Ruminations & Explorations

Welcome to my blog! I write about statistics, AWS, and whatever else suits my fancy.

« You Should Buy a Split, Mechanical Keyboard Home Designing Data Intensive Applications - Chapter 11 »

Bayesian Regression - Part 1

09 Dec 2024 - Daniel Sherwood

I will admit that the Bayesian approach to statistical modeling is not perfect. There are some who treat the word Bayesian as a slur, and others who treat it as a sacrament to be enjoyed by the holy few. I am a little more ambivalent. Bayesian modeling requires one to specify prior distributions for the variables one is modeling. I’ve personally found it difficult to justify why one distribution should be used as my prior versus another. But I am getting ahead of myself. I have three separate posts in mind to explain my thoughts. The first, this post, will be about how similar Bayesian and orinary regression are to each other. The second will go into more details as to how they differ, and the third will talk about implications for prediction.

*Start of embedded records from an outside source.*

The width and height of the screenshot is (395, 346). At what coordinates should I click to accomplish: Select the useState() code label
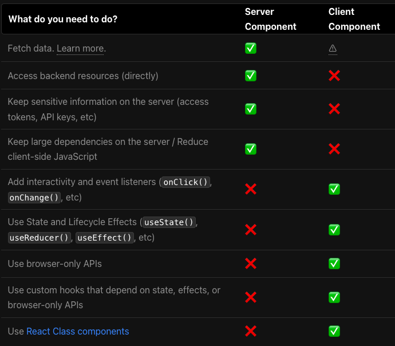(170, 222)
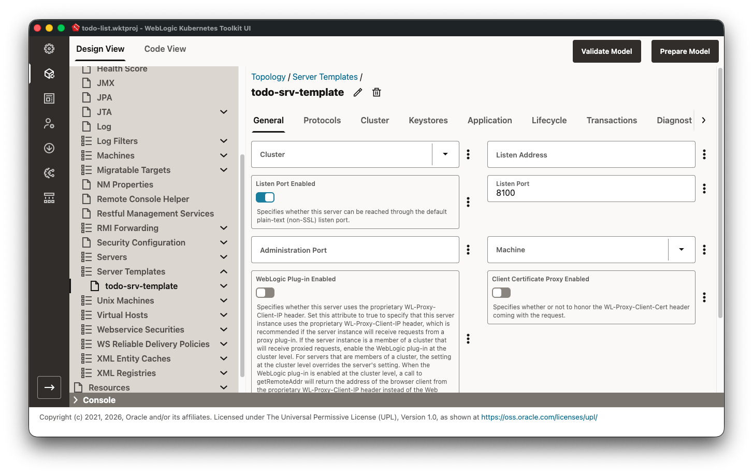Open the download icon in left sidebar
This screenshot has width=753, height=475.
coord(49,148)
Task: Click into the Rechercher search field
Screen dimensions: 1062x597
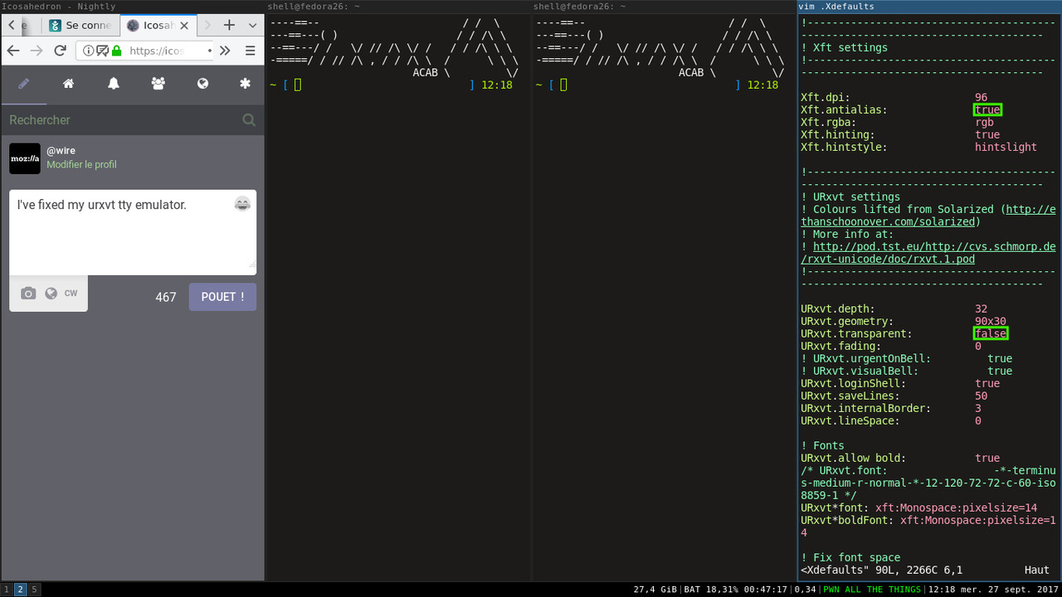Action: tap(120, 120)
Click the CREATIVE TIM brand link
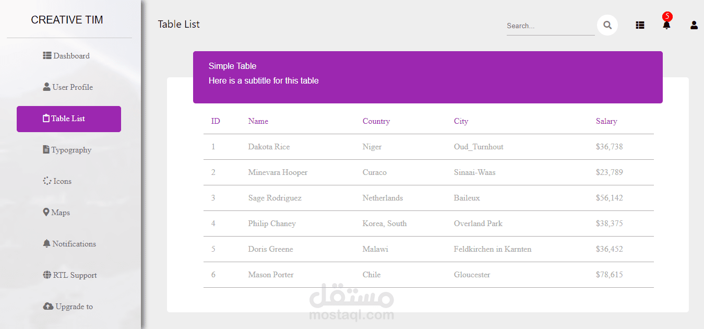This screenshot has width=704, height=329. [x=67, y=20]
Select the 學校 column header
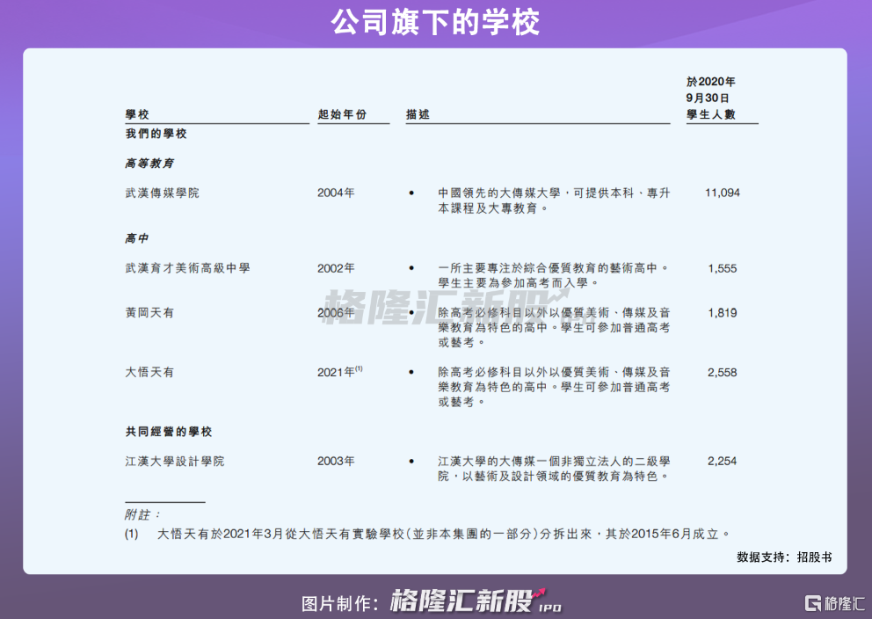The width and height of the screenshot is (872, 619). [137, 115]
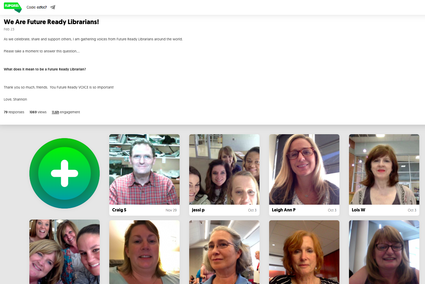The height and width of the screenshot is (284, 425).
Task: Open second-row video under Lois W
Action: point(384,252)
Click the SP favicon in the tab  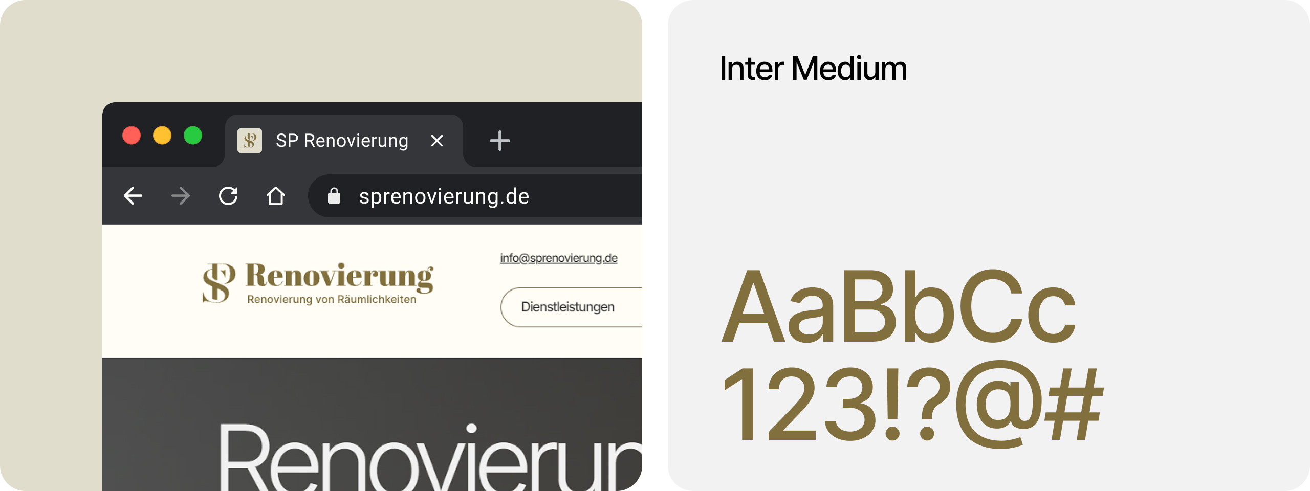[250, 141]
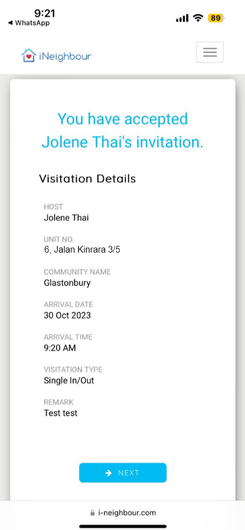This screenshot has width=245, height=530.
Task: Tap the iNeighbour brand name text
Action: pyautogui.click(x=65, y=56)
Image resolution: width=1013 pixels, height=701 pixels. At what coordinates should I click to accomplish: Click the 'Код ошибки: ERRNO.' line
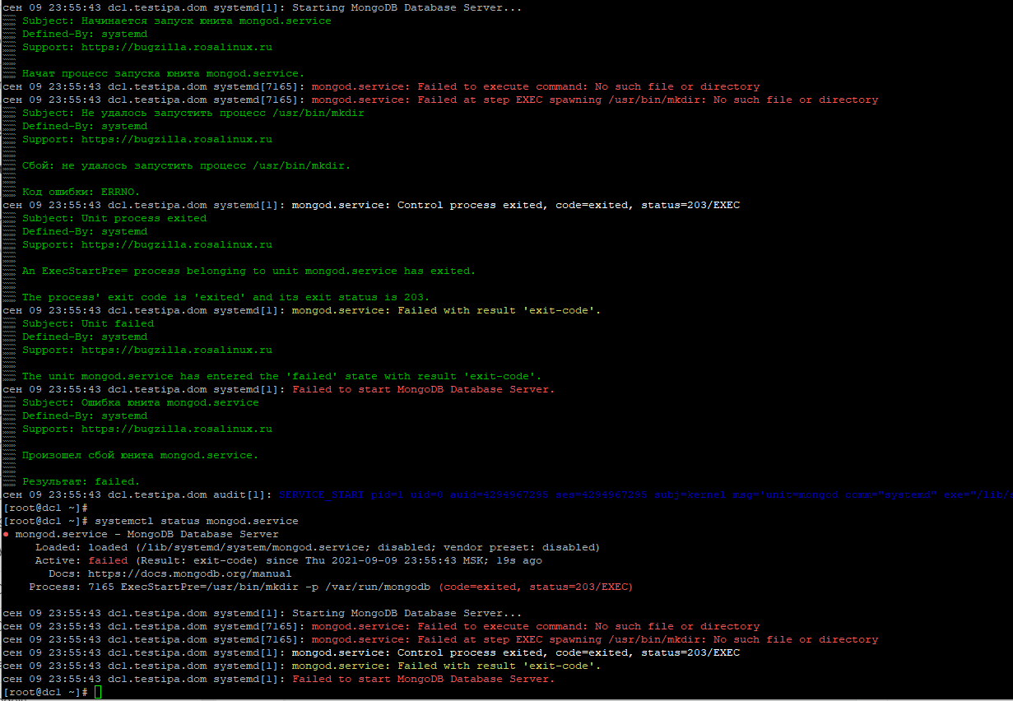click(x=81, y=192)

As a refresher, here is the maximum likelihood formulation used in Frequentist/ordinary regression:

$\log L(\beta | X, y) = -\frac{n}{2}\log(2\pi\sigma^2) - \frac{1}{2\sigma^2} \sum_{i=1}^{n} (y_i - x_i^T\beta)^2$

And here is the mathematical formulation for Bayesian regression:

$p(\beta | X, y, \sigma^2) = \frac{p(y | X, \beta, \sigma^2) \cdot p(\beta)}{\int p(y | X, \beta, \sigma^2) \cdot p(\beta) d\beta}$

1. Generate Some Data

The first thing we will do is generate some data. The following piece of code is copied straight from a PYMC notebook.

import numpy as np

size = 200
true_intercept = 1
true_slope = 2

x = np.linspace(0, 1, size)
# y = a + b*x
true_regression_line = true_intercept + true_slope * x
# add noise
y = true_regression_line + rng.normal(scale=0.5, size=size)

here’s the data we generated. The code for the figure is also from the same notebook, but altered slightly to match the theme of this blog post.

2. Recover Parameters with Statsmodels

Let’s use the statsmodel python package to recover the parameters. This is fairly straightforward.

import statsmodels.api as sm
x = sm.add_constant(x)
model = sm.OLS(y,x)
results = model.fit()
print(results.params)

the results of which are as follows:

	Mean	LwrConf	UprConf
Slope	2.06	1.809	2.310
Intercept	1.05	0.901	1.191

3. Recover Parameters with PYMC

Now let’s perform a basic regression with PYMC. This is a little more involved, making use of a python context via with.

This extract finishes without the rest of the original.